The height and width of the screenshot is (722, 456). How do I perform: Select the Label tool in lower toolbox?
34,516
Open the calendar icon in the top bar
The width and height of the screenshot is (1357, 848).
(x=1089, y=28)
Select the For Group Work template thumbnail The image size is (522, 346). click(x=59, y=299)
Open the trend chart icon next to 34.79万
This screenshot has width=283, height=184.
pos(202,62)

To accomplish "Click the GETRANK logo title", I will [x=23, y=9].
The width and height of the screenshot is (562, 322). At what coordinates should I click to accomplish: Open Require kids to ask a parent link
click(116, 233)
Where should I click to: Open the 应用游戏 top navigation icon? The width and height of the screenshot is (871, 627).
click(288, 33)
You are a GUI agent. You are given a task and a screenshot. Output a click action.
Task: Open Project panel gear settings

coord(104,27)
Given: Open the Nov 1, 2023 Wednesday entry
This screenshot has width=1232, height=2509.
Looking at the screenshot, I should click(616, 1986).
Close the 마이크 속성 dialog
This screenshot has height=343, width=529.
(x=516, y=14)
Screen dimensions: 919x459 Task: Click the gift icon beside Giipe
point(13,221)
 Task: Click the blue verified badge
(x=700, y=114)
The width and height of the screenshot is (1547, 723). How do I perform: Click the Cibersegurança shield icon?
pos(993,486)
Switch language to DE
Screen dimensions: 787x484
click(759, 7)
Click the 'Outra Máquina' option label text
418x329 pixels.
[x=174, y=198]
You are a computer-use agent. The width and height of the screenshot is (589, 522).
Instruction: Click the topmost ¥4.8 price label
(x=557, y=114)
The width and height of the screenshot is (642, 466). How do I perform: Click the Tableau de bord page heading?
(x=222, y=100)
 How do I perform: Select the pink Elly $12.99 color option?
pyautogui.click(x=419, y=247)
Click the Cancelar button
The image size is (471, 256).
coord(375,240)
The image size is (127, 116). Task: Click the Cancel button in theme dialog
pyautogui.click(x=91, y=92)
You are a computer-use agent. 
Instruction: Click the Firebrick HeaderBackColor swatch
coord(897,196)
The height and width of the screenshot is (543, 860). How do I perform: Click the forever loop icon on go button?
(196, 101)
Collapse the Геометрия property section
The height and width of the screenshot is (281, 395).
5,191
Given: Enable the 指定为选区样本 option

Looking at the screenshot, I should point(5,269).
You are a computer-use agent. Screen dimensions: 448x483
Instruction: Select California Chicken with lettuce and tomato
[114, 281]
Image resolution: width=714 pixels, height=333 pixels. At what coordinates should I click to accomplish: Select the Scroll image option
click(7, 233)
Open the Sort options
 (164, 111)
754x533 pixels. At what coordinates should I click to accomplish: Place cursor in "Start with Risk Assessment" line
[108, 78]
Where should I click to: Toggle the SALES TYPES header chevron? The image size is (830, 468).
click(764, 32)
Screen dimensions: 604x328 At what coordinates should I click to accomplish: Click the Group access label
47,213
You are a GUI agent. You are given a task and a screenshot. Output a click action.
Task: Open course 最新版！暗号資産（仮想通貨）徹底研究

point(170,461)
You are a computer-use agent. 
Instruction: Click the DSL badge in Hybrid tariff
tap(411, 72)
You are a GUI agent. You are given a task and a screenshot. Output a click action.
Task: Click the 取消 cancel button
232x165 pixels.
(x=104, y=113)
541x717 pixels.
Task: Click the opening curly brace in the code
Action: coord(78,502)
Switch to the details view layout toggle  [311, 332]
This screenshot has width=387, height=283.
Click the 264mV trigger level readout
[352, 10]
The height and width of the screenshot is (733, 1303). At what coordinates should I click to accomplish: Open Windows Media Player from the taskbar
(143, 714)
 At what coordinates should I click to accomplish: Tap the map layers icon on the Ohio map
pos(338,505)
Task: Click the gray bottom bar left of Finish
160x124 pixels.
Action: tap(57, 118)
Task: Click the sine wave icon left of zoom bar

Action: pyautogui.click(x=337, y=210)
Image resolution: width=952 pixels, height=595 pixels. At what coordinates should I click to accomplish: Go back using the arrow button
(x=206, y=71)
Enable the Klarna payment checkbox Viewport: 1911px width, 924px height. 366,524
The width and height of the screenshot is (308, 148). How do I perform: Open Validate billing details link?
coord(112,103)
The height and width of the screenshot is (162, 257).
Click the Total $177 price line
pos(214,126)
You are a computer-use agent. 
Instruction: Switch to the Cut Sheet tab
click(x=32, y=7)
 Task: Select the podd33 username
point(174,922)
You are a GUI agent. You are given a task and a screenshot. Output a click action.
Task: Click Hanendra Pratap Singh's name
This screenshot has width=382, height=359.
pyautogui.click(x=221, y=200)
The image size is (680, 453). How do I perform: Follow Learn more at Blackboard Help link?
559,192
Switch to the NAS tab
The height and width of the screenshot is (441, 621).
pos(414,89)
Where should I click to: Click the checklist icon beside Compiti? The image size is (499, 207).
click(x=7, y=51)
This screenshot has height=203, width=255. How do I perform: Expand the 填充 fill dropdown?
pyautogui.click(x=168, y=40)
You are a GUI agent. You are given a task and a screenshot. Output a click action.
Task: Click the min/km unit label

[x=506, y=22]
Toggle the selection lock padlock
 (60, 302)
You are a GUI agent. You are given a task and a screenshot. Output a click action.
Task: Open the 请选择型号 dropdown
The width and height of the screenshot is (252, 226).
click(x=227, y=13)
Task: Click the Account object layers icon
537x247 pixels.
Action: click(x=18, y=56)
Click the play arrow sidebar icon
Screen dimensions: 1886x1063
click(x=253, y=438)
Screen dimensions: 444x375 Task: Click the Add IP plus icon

» PROBLEM DESCRIPTION: Reproduce the records exactly, keeping every line.

» SOLUTION TO THE PROBLEM:
The height and width of the screenshot is (722, 456). How do I perform: Select the Label tool in lower toolbox?
34,516
Open the calendar icon in the top bar
The width and height of the screenshot is (1357, 848).
(x=1089, y=28)
Select the For Group Work template thumbnail The image size is (522, 346). click(x=59, y=299)
Open the trend chart icon next to 34.79万
This screenshot has width=283, height=184.
pos(202,62)

To accomplish "Click the GETRANK logo title", I will [x=23, y=9].
The width and height of the screenshot is (562, 322). At what coordinates should I click to accomplish: Open Require kids to ask a parent link
click(116, 233)
Where should I click to: Open the 应用游戏 top navigation icon? The width and height of the screenshot is (871, 627).
click(288, 33)
You are a GUI agent. You are given a task and a screenshot. Output a click action.
Task: Open Project panel gear settings

coord(104,27)
Given: Open the Nov 1, 2023 Wednesday entry
This screenshot has width=1232, height=2509.
Looking at the screenshot, I should click(616, 1986).
Close the 마이크 속성 dialog
This screenshot has height=343, width=529.
(x=516, y=14)
Screen dimensions: 919x459 Task: Click the gift icon beside Giipe
point(13,221)
 Task: Click the blue verified badge
(x=700, y=114)
The width and height of the screenshot is (1547, 723). How do I perform: Click the Cibersegurança shield icon?
pos(993,486)
Switch language to DE
Screen dimensions: 787x484
click(759, 7)
Click the 'Outra Máquina' option label text
418x329 pixels.
[x=174, y=198]
You are a computer-use agent. The width and height of the screenshot is (589, 522).
Instruction: Click the topmost ¥4.8 price label
(x=557, y=114)
The width and height of the screenshot is (642, 466). How do I perform: Click the Tableau de bord page heading?
(x=222, y=100)
 How do I perform: Select the pink Elly $12.99 color option?
pyautogui.click(x=419, y=247)
Click the Cancelar button
The image size is (471, 256).
coord(375,240)
The image size is (127, 116). Task: Click the Cancel button in theme dialog
pyautogui.click(x=91, y=92)
You are a computer-use agent. 
Instruction: Click the Firebrick HeaderBackColor swatch
coord(897,196)
The height and width of the screenshot is (543, 860). How do I perform: Click the forever loop icon on go button?
(196, 101)
Collapse the Геометрия property section
The height and width of the screenshot is (281, 395).
5,191
Given: Enable the 指定为选区样本 option

Looking at the screenshot, I should point(5,269).
You are a computer-use agent. Screen dimensions: 448x483
Instruction: Select California Chicken with lettuce and tomato
[114, 281]
Image resolution: width=714 pixels, height=333 pixels. At what coordinates should I click to accomplish: Select the Scroll image option
click(7, 233)
Open the Sort options
 (164, 111)
754x533 pixels. At what coordinates should I click to accomplish: Place cursor in "Start with Risk Assessment" line
[108, 78]
Where should I click to: Toggle the SALES TYPES header chevron? The image size is (830, 468).
click(764, 32)
Screen dimensions: 604x328 At what coordinates should I click to accomplish: Click the Group access label
47,213
You are a GUI agent. You are given a task and a screenshot. Output a click action.
Task: Open course 最新版！暗号資産（仮想通貨）徹底研究

point(170,461)
You are a computer-use agent. 
Instruction: Click the DSL badge in Hybrid tariff
tap(411, 72)
You are a GUI agent. You are given a task and a screenshot. Output a click action.
Task: Click the 取消 cancel button
232x165 pixels.
(x=104, y=113)
541x717 pixels.
Task: Click the opening curly brace in the code
Action: coord(78,502)
Switch to the details view layout toggle  [311, 332]
This screenshot has width=387, height=283.
Click the 264mV trigger level readout
[352, 10]
The height and width of the screenshot is (733, 1303). At what coordinates should I click to accomplish: Open Windows Media Player from the taskbar
(143, 714)
 At what coordinates should I click to accomplish: Tap the map layers icon on the Ohio map
pos(338,505)
Task: Click the gray bottom bar left of Finish
160x124 pixels.
Action: tap(57, 118)
Task: Click the sine wave icon left of zoom bar

Action: pyautogui.click(x=337, y=210)
Image resolution: width=952 pixels, height=595 pixels. At what coordinates should I click to accomplish: Go back using the arrow button
(x=206, y=71)
Enable the Klarna payment checkbox Viewport: 1911px width, 924px height. 366,524
The width and height of the screenshot is (308, 148). How do I perform: Open Validate billing details link?
coord(112,103)
The height and width of the screenshot is (162, 257).
Click the Total $177 price line
pos(214,126)
You are a computer-use agent. 
Instruction: Switch to the Cut Sheet tab
click(x=32, y=7)
 Task: Select the podd33 username
point(174,922)
You are a GUI agent. You are given a task and a screenshot. Output a click action.
Task: Click Hanendra Pratap Singh's name
This screenshot has width=382, height=359.
pyautogui.click(x=221, y=200)
The image size is (680, 453). How do I perform: Follow Learn more at Blackboard Help link?
559,192
Switch to the NAS tab
The height and width of the screenshot is (441, 621).
pos(414,89)
Where should I click to: Click the checklist icon beside Compiti? The image size is (499, 207).
click(x=7, y=51)
This screenshot has height=203, width=255. How do I perform: Expand the 填充 fill dropdown?
pyautogui.click(x=168, y=40)
You are a GUI agent. You are given a task and a screenshot. Output a click action.
Task: Click the min/km unit label

[x=506, y=22]
Toggle the selection lock padlock
 (60, 302)
You are a GUI agent. You are given a task and a screenshot. Output a click action.
Task: Open the 请选择型号 dropdown
The width and height of the screenshot is (252, 226).
click(x=227, y=13)
Task: Click the Account object layers icon
537x247 pixels.
Action: click(x=18, y=56)
Click the play arrow sidebar icon
Screen dimensions: 1886x1063
click(x=253, y=438)
Screen dimensions: 444x375 Task: Click the Add IP plus icon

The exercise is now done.